Однажды сын Гона — Вавила — принес из Тарусы недобрые вести. Встретил он на торжище знакомого княжьего человека, который поведал ему, что слышал-де ненароком, будто их деревню новый князь Константин пожаловал боярину Курному. Опечалила эта новость Гонов. Боярская вотчина примыкала к княжеским землям. Гоны знали, как тяжело живется крестьянам Курного. Боярин был жаден, со стариной не считался, заставлял отдавать половину урожая. На беду Гонов, слух оправдался и они оказались под Курным. Волость-община, в которую входило еще несколько соседних деревень, распалась. Теперь за крестьян стало некому заступиться. Когда боярские сборщики в третий раз за год пришли брать оброк, старый Гон не выдержал: решил искать счастья в другом месте. Взял с собой младшего сына Фрола и направился на полдень разведать, куда бы перебраться. Они дошли до рубежей Тарусского княжества, здесь им и приглянулась большая лесная поляна, неподалеку от ручья. Место было глухое, со всех сторон его окружали леса и болота. Дальше начинались земли Тульского, Рязанского и Елецкого княжеств, они исподволь разорялись мелкими кочевыми ордами степняков, но до тарусских пределов татары в последнее время обычно не доходили.

Старый Гон рассказал родне об этом месте. После долгих раздумий, колебаний и споров Гоны решили переселяться.

Тяжелая работа предстояла крестьянам. Надо было построить новую деревню, расчистить поляну от густых зарослей кустарника, расширить ее под пашню и огороды, выжечь и выкорчевать десятки дубов и елей. Но сознание того, что они избавились от лихих боярских поборов и как новоселы могут шесть лет не платить оброк тарусским князьям, поднимало дух. Только вот рабочих рук не хватало. Мужиков, вместе с Сенькой,--- семеро да баб шестеро.
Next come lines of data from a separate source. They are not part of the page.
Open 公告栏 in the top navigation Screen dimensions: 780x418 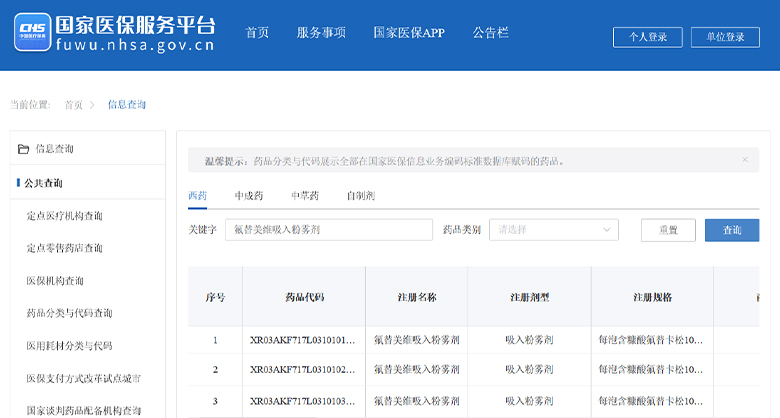(490, 32)
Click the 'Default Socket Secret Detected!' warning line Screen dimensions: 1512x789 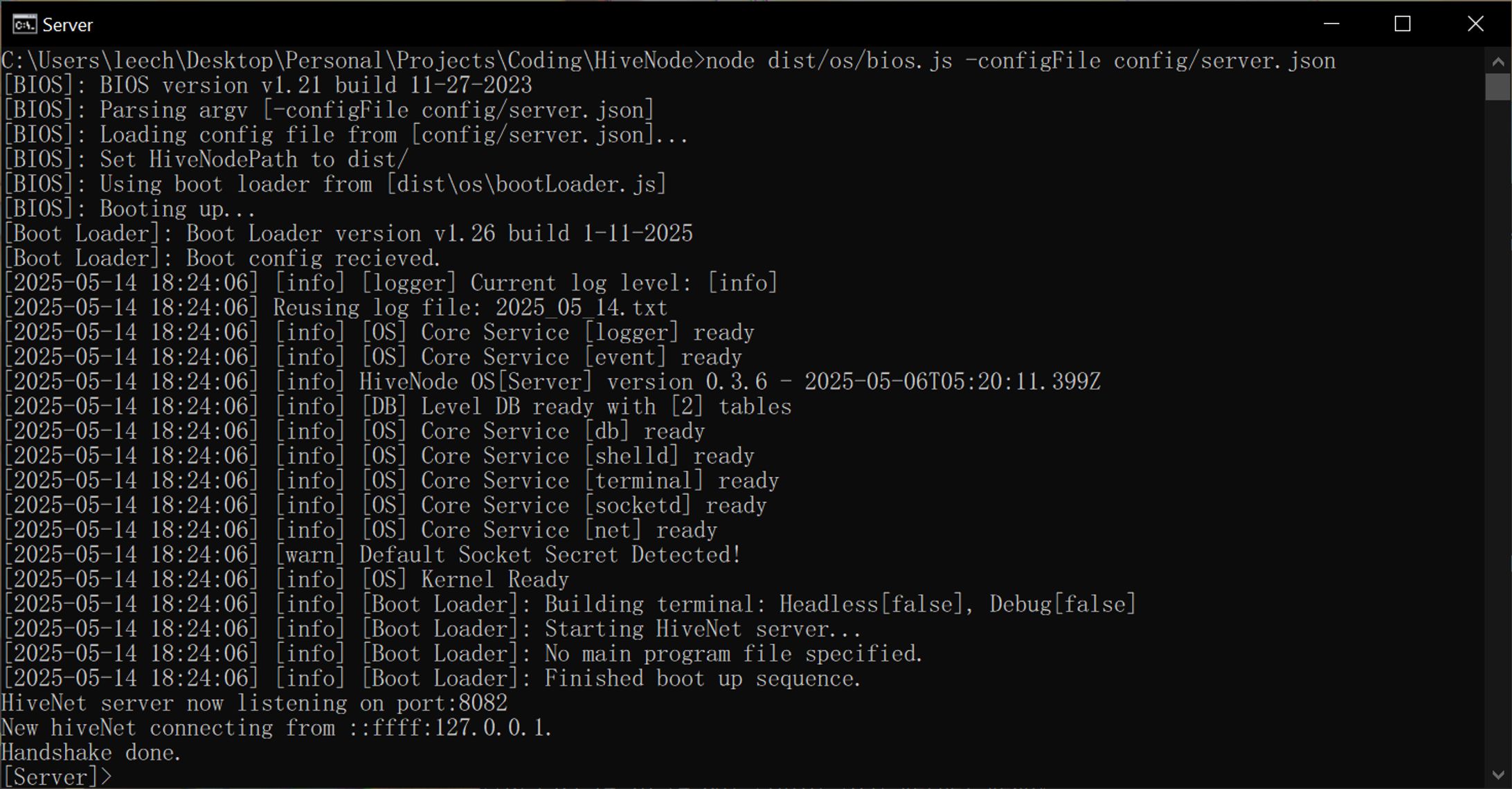coord(372,554)
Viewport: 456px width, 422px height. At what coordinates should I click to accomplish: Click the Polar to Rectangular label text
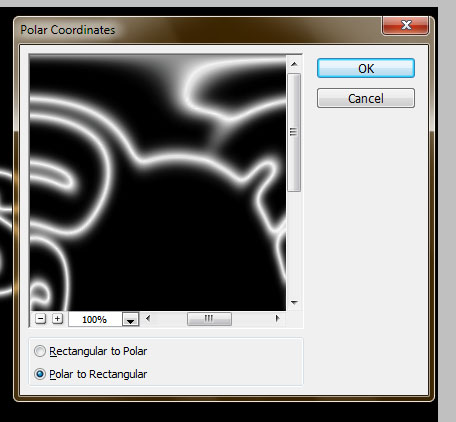pos(98,374)
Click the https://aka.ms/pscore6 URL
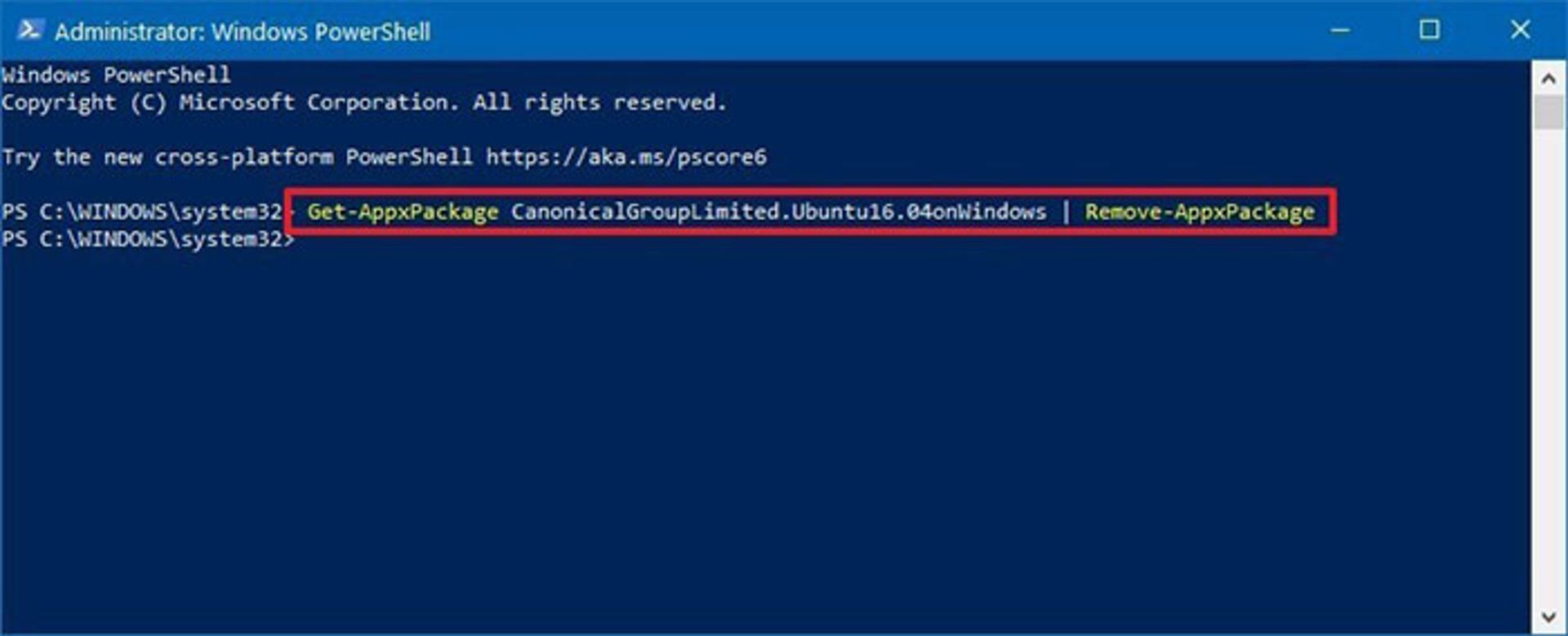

Сыновья Гона — тощий, долговязый, весь в отца Бавила и такой же рослый, но поплотнее, с широким добродушным лещом Любим — принялись за постройку амбара. Срубили два десятка елей, вырыли неглубокие канавы и стали класть сруб, соединяя бревна в замок. Остальные Гоны, наметив рубежи поля, вырубили вдоль них деревья, чтобы ненароком не случился пожар. Надрываясь вместе с низкорослыми лошаденками, стали оттаскивать дубовые и еловые колоды в лес. Бабы расчищали от кустарника поляну, засыпали ямы, ровняли бугры. Ребятишкам постарше доверено было присматривать за малышами и пасти скот.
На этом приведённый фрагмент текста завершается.